You're home. As you walk up the slope from the station platform, an inch of snow crunches underfoot. The Pennine air is fresh and frigid, biting your face. Snowflakes hang in the streetlights. You turn left onto East Parade, the pub windows glowing a hundred yards away. Through the doors and the heat from the coal fire wraps round you like a blanket. A nod from one of the regulars. 'Yes, love?' from the barmaid.
Locals aren't always local. Mine's about 230 miles, give or take, from where I live - but The Boltmakers Arms in my home town of Keighley is my 'local'. You'll have heard of Keighley because of Timothy Taylor. Taylor's is - but me no buts - the greatest brewery on earth, and the Bolts (as it is universally known) is their de-facto brewery tap. It's a tiny pub - really a converted cottage - and almost always busy. Some nights it can be so packed it's difficult to get your pint to your mouth. If you're lucky you can snag a seat by the open fire. It doesn't matter if you're on your own. This is Yorkshire. If you haven't got your nose in the paper, someone will want to chat.
I've known the Bolts a long time. When I first started going in, it had been run for years by Eric French. Kept a good pint, did Eric. His main punters came from the printworks over the road and the mill round the back. Both long gone. I think I was the only one who liked the decor as it was back then; a palimpsest of decades of Taylor's ad hoc makeovers - Red vinyl benches, formica tables and Bakelite lampshades. When Eric retired The Bolts had a couple of wilderness years and a refit before the current guv'nor Phil Booth took over. The Taylor's pumps are front and centre on the bar. You'll never find a better pint of Landord. No, really you won't. I've looked. Phil pours a pint of Taylor's flagship brew to such forensic perfection it can make a returning native weep.

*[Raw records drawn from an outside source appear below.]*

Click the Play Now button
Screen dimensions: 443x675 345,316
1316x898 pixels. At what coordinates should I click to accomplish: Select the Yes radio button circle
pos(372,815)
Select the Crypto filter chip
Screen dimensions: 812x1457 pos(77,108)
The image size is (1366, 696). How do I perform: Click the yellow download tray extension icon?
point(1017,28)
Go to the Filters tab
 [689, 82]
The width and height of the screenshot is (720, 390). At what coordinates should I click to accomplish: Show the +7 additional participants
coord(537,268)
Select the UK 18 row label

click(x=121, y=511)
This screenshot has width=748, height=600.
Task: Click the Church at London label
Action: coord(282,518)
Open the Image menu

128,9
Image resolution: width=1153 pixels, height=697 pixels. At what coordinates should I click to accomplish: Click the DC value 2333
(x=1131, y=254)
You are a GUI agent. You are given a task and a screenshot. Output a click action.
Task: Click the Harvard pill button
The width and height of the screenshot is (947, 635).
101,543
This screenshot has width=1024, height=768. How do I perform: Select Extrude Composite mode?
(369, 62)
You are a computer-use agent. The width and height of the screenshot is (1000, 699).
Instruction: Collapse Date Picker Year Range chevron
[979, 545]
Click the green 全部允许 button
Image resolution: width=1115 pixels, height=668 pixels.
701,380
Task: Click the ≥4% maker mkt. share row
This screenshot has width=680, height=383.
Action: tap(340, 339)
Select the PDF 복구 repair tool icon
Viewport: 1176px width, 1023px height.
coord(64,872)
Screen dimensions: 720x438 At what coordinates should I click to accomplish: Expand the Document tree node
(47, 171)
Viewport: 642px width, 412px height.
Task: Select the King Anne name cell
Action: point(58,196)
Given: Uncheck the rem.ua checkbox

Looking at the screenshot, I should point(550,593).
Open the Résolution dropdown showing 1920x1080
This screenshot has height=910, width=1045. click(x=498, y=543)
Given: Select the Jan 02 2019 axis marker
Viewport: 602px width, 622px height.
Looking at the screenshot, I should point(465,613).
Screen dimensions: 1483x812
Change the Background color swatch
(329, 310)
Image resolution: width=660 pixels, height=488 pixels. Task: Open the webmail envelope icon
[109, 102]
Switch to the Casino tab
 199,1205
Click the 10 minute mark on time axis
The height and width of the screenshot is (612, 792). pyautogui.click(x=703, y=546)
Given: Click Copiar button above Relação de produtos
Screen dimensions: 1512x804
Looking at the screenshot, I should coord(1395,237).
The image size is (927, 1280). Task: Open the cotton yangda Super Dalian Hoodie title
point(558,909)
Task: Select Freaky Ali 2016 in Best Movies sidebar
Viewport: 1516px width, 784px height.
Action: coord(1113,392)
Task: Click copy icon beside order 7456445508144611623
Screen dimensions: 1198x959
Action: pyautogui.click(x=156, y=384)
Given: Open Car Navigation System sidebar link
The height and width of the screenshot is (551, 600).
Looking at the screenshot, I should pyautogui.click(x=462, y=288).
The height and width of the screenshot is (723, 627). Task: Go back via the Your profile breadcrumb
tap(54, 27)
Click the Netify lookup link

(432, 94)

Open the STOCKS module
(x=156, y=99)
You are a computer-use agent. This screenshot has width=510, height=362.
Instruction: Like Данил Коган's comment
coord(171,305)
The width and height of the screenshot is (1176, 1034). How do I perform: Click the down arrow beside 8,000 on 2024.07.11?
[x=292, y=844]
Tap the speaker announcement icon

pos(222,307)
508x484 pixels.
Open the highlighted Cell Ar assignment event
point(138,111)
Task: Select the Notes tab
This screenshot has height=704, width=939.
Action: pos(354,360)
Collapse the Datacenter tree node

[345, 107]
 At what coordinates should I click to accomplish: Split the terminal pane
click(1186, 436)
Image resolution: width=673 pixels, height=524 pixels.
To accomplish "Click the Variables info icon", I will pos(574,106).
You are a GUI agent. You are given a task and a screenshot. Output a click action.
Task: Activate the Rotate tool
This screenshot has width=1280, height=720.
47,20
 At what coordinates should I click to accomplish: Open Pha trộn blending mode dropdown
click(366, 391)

The Bolts is one of about five Taylor pubs in the town centre. They're all good, but there's something very special about the Bolts. Something you can't quite define that makes it all just right. Maybe it's the easy bonhomie between the generations - the flat cap chatting with the baseball cap. That fire, or even the size of the place which helps you feel as comfortable as you would in your own living room. Ultimately at all comes down to it being a classic town pub that happens to serve extraordinarily good beer. And you can't ask for much more than that.